From the top directory, do:

        make

This builds the OCaml compiler for the first time.  This phase is
fairly verbose; consider redirecting the output to a file:

        make > make.log 2>&1     # in sh
        make >& make.log         # in csh

== (Optional) Running the testsuite

To be sure everything works well, you can run the test suite
   that comes with the compiler. To do so, do:

        make tests

== Installing the compiler

You can now install the OCaml system. This will create the following commands
   (in the binary directory selected during autoconfiguration):

[width="70%",frame="topbot",cols="25%,75%"]
|===============================================================================
| `ocamlc`     | the batch bytecode compiler
| `ocamlopt`   | the batch native-code compiler (if supported)
| `ocamlrun`   | the runtime system for the bytecode compiler
| `ocamlyacc`  | the parser generator
| `ocamllex`   | the lexer generator
| `ocaml`      | the interactive, toplevel-based system
| `ocamlmktop` | a tool to make toplevel systems that integrate user-defined C
                 primitives and OCaml code
| `ocamldebug` | the source-level replay debugger
| `ocamldep`   | generator of "make" dependencies for OCaml sources
| `ocamldoc`   | the documentation generator
| `ocamlprof`  | the execution count profiler
| `ocamlcp`    | the bytecode compiler in profiling mode
|===============================================================================

From the top directory, become superuser and do:

        make install

Installation is complete. Time to clean up.
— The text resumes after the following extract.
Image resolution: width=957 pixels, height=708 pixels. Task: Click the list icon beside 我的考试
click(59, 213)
From the toplevel directory,
   do:

        make clean

After installation, do *not* strip the `ocamldebug` executables.
   This is a mixed-mode executable (containing both compiled C
   code and OCaml bytecode) and stripping erases the bytecode!  Other
   executables such as `ocamlrun` can safely be stripped.

== If something goes wrong

Read the "common problems" and "machine-specific hints" section at the end of
this file.

Check the files `m.h` and `s.h` in `runtime/caml/`.
Wrong endianness or alignment constraints in `machine.h` will
immediately crash the bytecode interpreter.
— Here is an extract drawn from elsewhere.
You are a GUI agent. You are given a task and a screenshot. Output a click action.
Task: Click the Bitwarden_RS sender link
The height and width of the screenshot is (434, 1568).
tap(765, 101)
If you get a "segmentation violation" signal, check the limits on the stack size
and data segment size (type `limit` under csh or `ulimit -a` under bash). Make
sure the limit on the stack size is at least 4M.

Try recompiling the runtime system with optimizations turned off (change
`OC_CFLAGS` in `runtime/Makefile`). The runtime system
contains some complex, atypical pieces of C code which can uncover bugs in
optimizing compilers.  Alternatively, try another C compiler (e.g. `gcc` instead
of the vendor-supplied `cc`).

You can also use the debug version of the runtime system which is
normally built and installed by default. Run the bytecode program
that causes troubles with `ocamlrund` rather than with `ocamlrun`.
This version of the runtime system contains lots of assertions
and sanity checks that could help you pinpoint the problem.

== Common problems

* The Makefiles assume that make executes commands by calling `/bin/sh`. They
  won't work if `/bin/csh` is called instead.  You may have to unset the `SHELL`
  environment variable, or set it to `/bin/sh`.
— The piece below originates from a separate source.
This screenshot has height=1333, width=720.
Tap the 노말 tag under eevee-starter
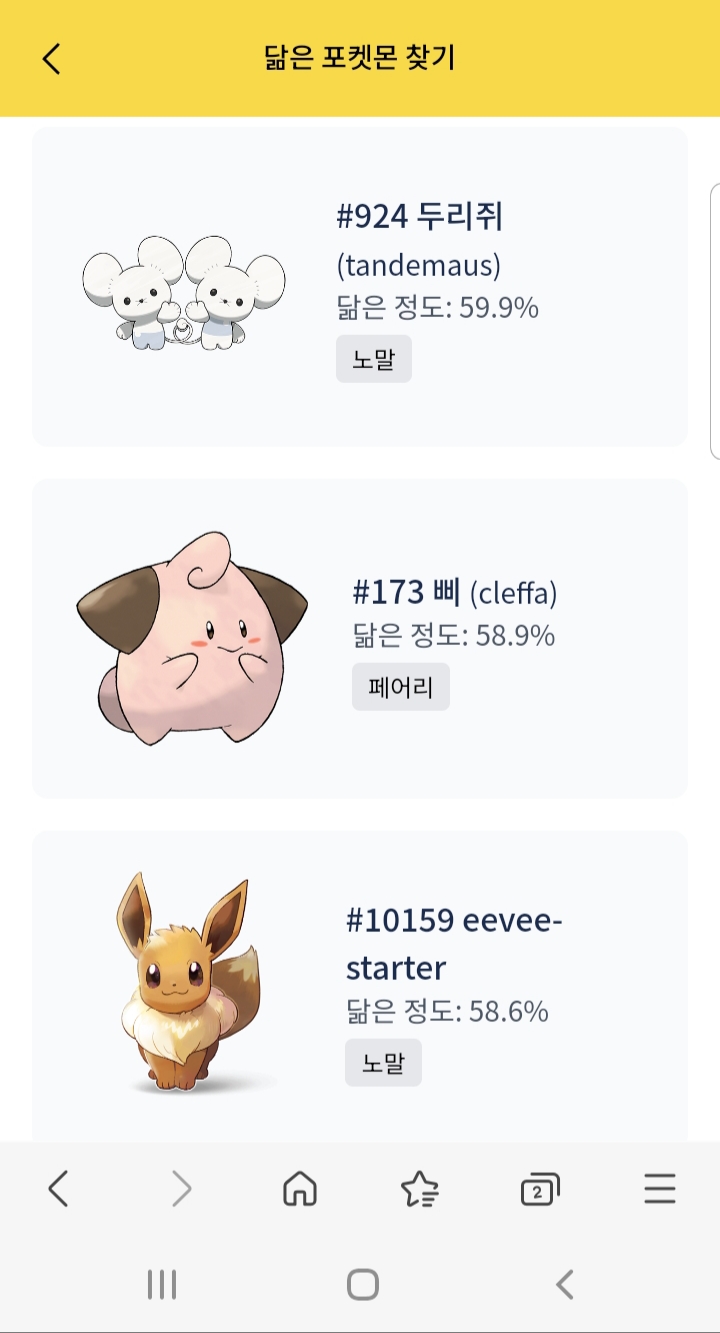(383, 1062)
* On some systems, localization causes build problems.  You should try to set
  the C locale (`export LC_ALL=C`) before compiling if you have strange errors
  while compiling OCaml.

* In the unlikely case that a platform does not offer all C99 float operations
  that the runtime needs, a configuration error will result.  Users
  can work around this problem by calling `configure` with the flag
  `--enable-imprecise-c99-float-ops`.  This will enable simple but potentially
  imprecise implementations of C99 float operations.  Users with exacting
  requirements for mathematical accuracy, numerical precision, and proper
  handling of mathematical corner cases and error conditions may need to
  consider running their code on a platform with better C99 support.